An order to this effect was passed by the National Company Appellate Tribunal (NCLAT) recently in a petition filed by Hindustan Oil Exploration Company, an unsuccessful resolution applicant in the insolvency case of JEKPL Pvt Ltd. The bid for the corporate debtor was successfully won by Atyant Capital India Fund, a Florida, US-based, India-focused fund.
Dismissing the petition filed by Hindustan Oil Exploration Company, the appellate tribunal maintained that an unsuccessful resolution applicant cannot claim any prejudice on the pretext that any of the actions post-approval of the resolution plan of successful resolution applicant has any effect on its prospects of being a successful resolution applicant.
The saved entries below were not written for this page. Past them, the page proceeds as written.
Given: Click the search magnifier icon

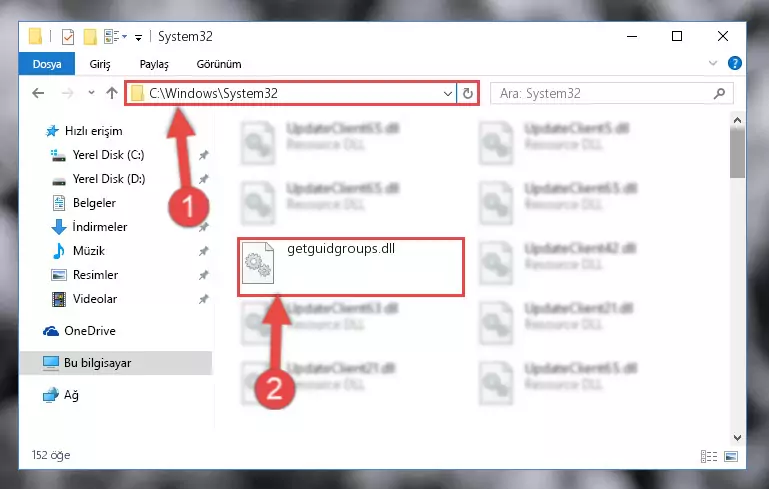Looking at the screenshot, I should click(719, 93).
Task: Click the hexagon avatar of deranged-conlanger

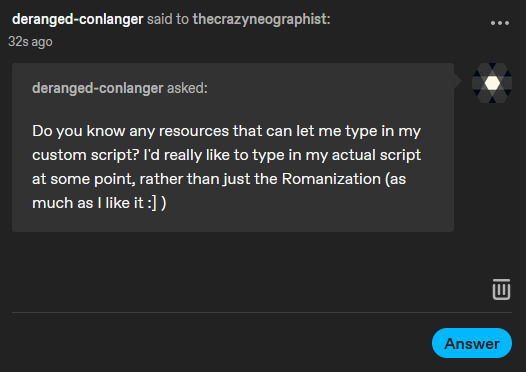Action: tap(492, 83)
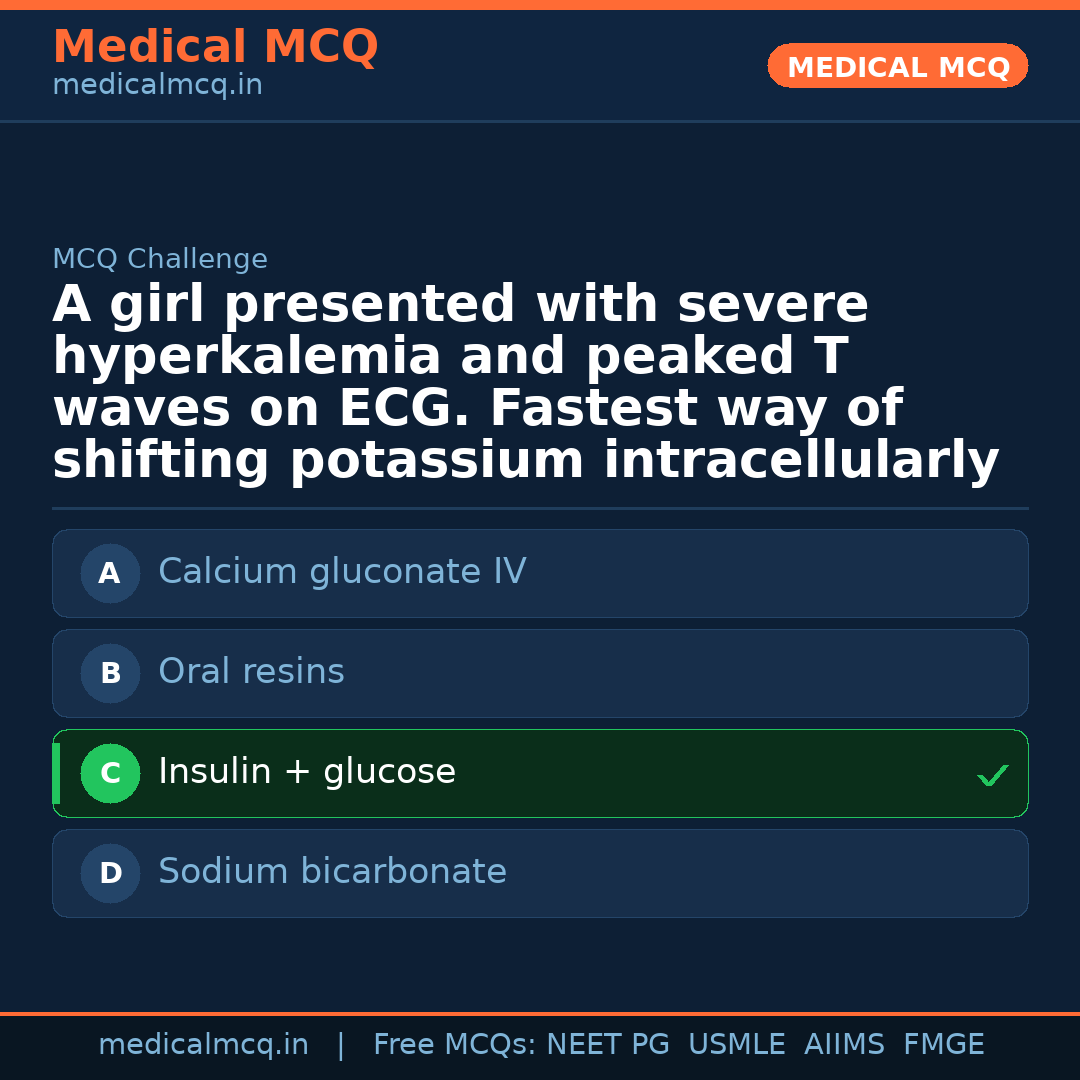
Task: Click the orange MEDICAL MCQ badge
Action: 897,67
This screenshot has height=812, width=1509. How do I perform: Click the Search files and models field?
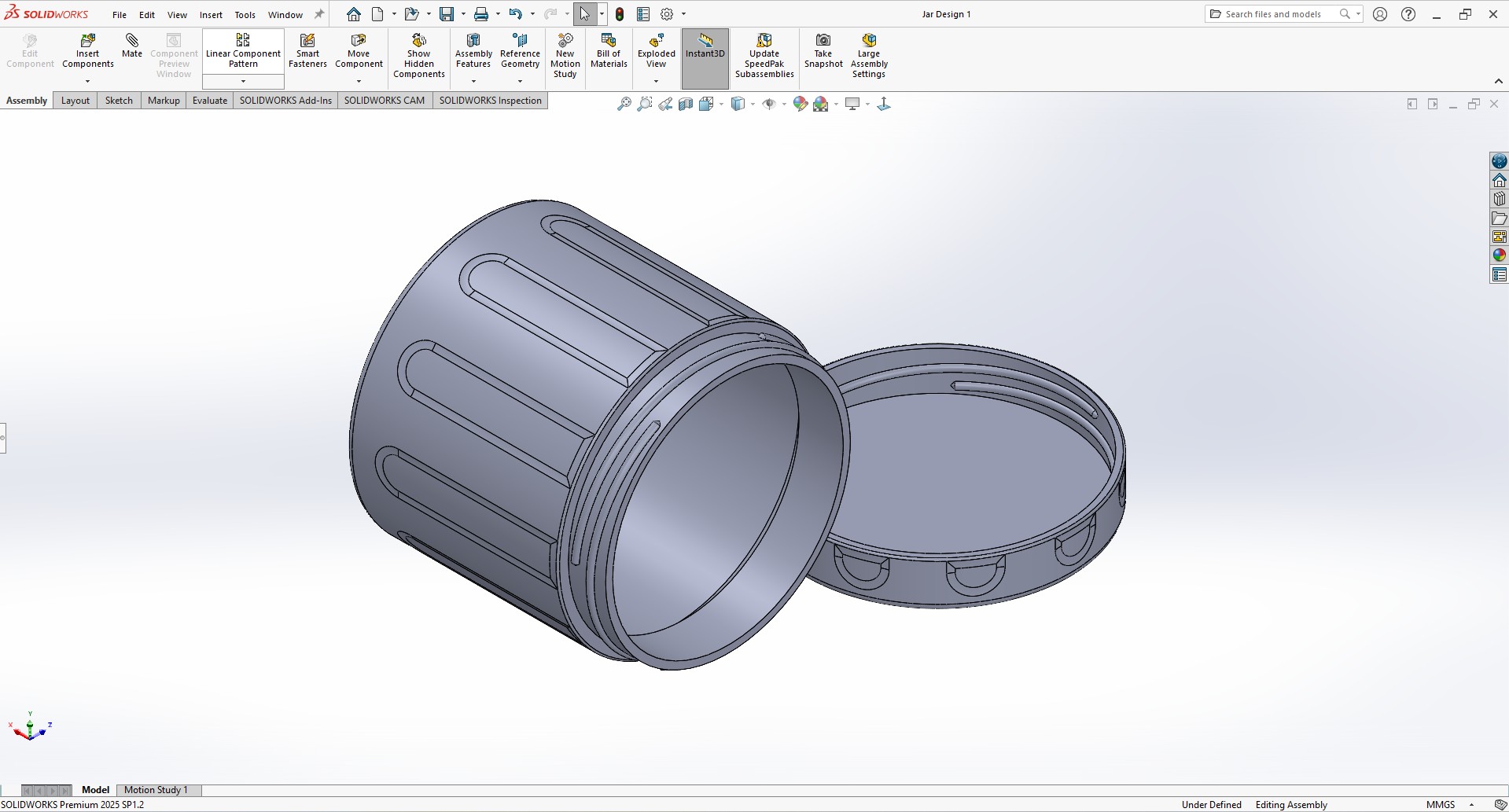tap(1274, 14)
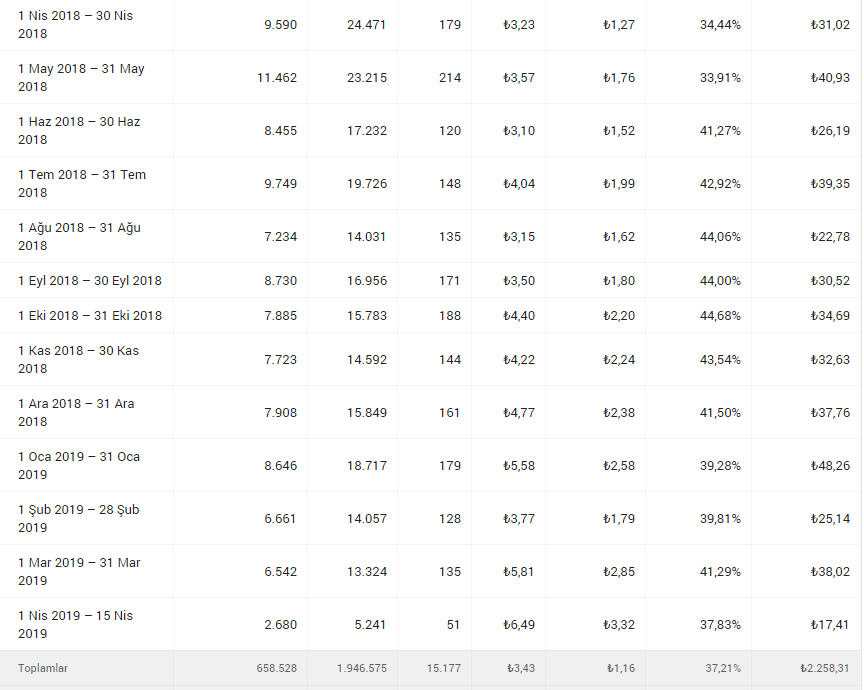Click 11.462 in the May 2018 row
The height and width of the screenshot is (690, 864).
coord(277,78)
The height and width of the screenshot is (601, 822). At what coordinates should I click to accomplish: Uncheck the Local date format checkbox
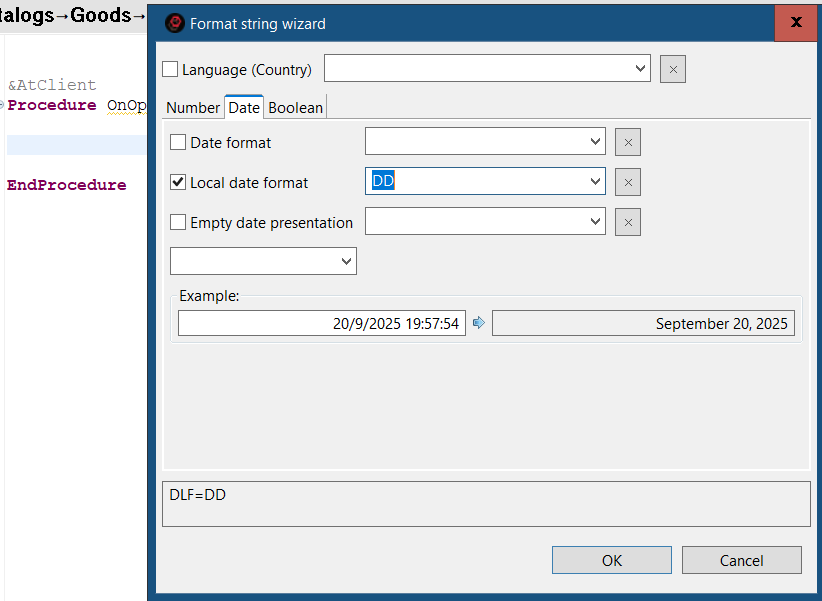(179, 182)
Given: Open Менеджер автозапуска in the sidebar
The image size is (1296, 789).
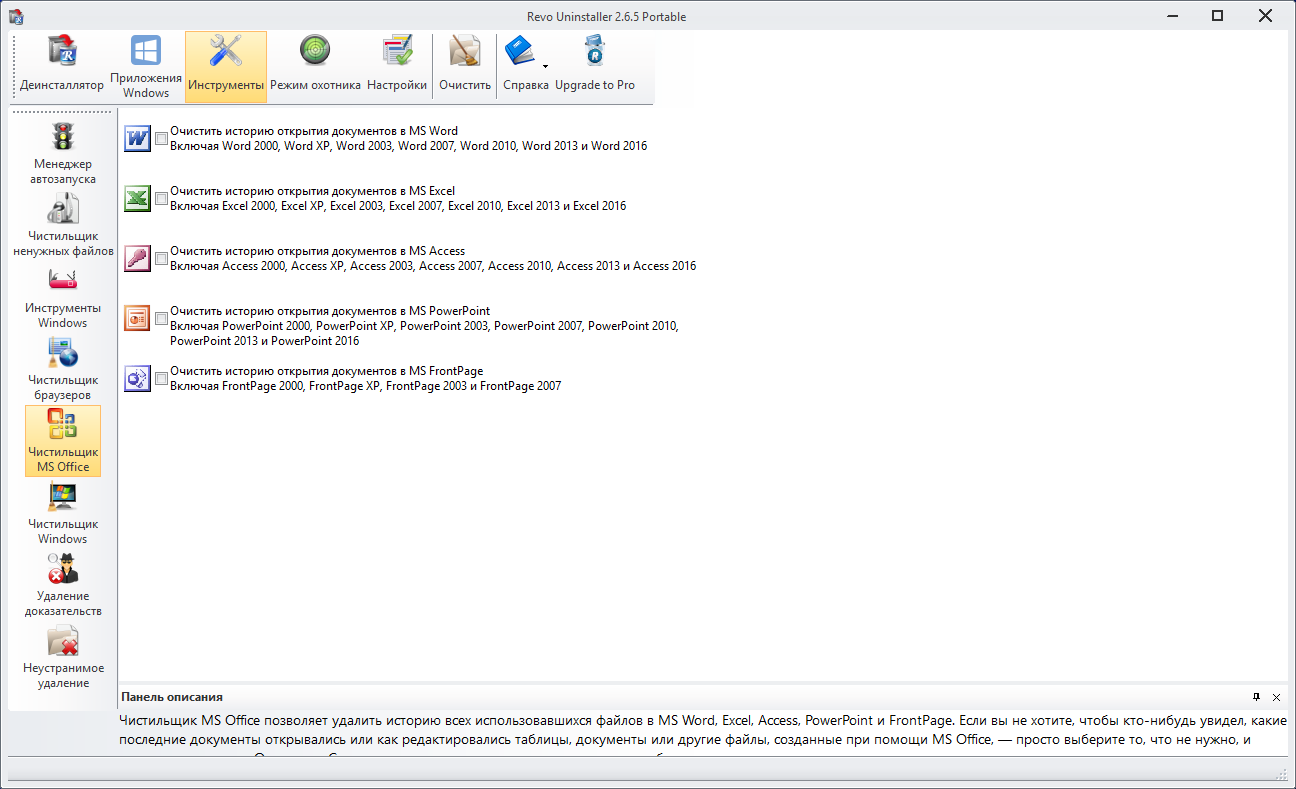Looking at the screenshot, I should (62, 153).
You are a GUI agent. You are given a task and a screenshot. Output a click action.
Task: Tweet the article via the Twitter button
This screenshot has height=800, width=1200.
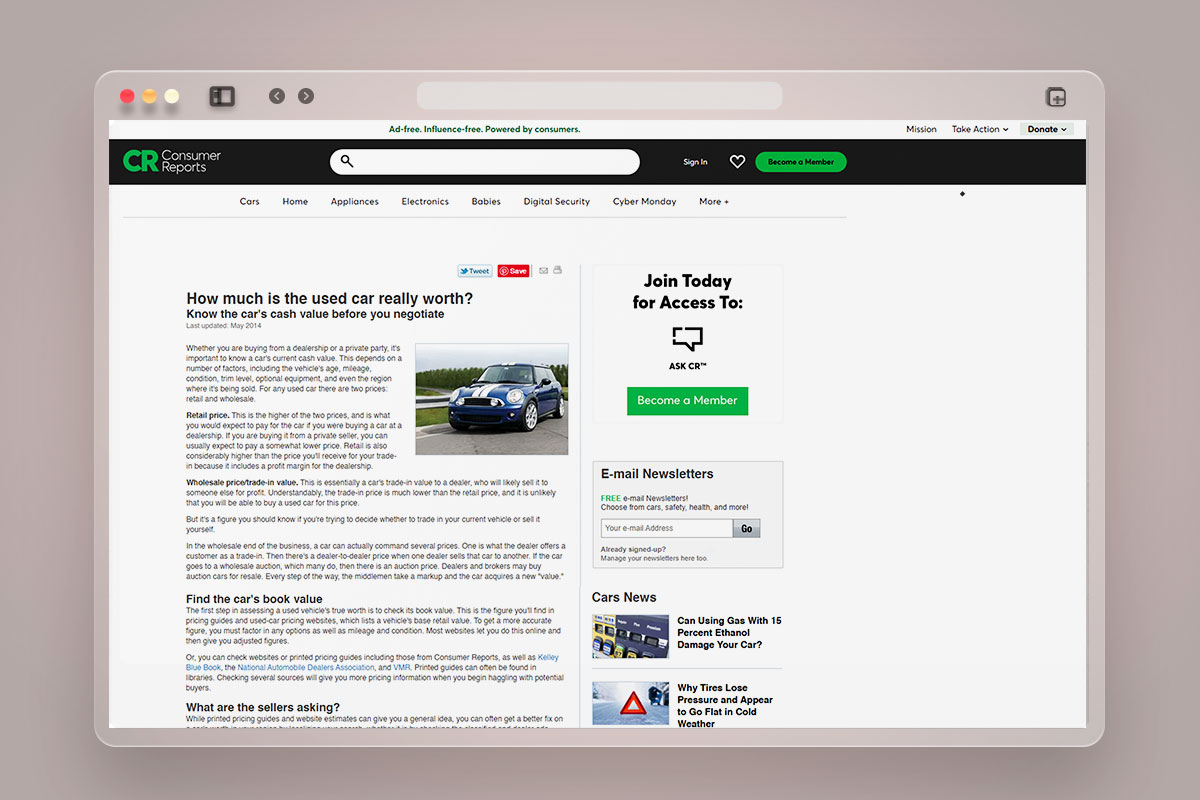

Hindustan Oil Exploration had moved NCLAT against the National Company Law Tribunal’s 4 February 2020 order approving the resolution application of Atyant Capital India Fund. The appellants argued in its petition that the erstwhile Committee of Creditors (CoC) of the corporate debtor, in connivance with the successful resolution applicant, accepted a re-negotiated fresh resolution plan.
It submitted before the NCLAT that the as per the resolution plan approved by the NCLT the successful resolution applicant (Atyant Capital India Fund) had to bring in Rs.123 crore for resolution within 30 days of approval of the plan. However, the successful resolution applicant did not implement the resolution plan, and yet the CoC accepted a fresh resolution plan to the detriment of the legal rights of the appellant whose resolution plan was rejected on the ground that it could not provide for lump sum time bound payment within 30 days of the approval of its resolution plan.
However, the NCLAT dismissed the appellant’s submission by arguing that if the terms of the approved resolution plan have been changed or the time has been extended to facilitate its implementation, and the creditors have not claimed any prejudice on that count and the CoC comprising of the creditors as stakeholders has not objected to same, then the appellant cannot cry foul. “It is not a case of alleged material irregularity in the Corporate Insolvency Resolution Process, which is in final stages with the approved resolution plan being under implementation,” concluded the NCLAT.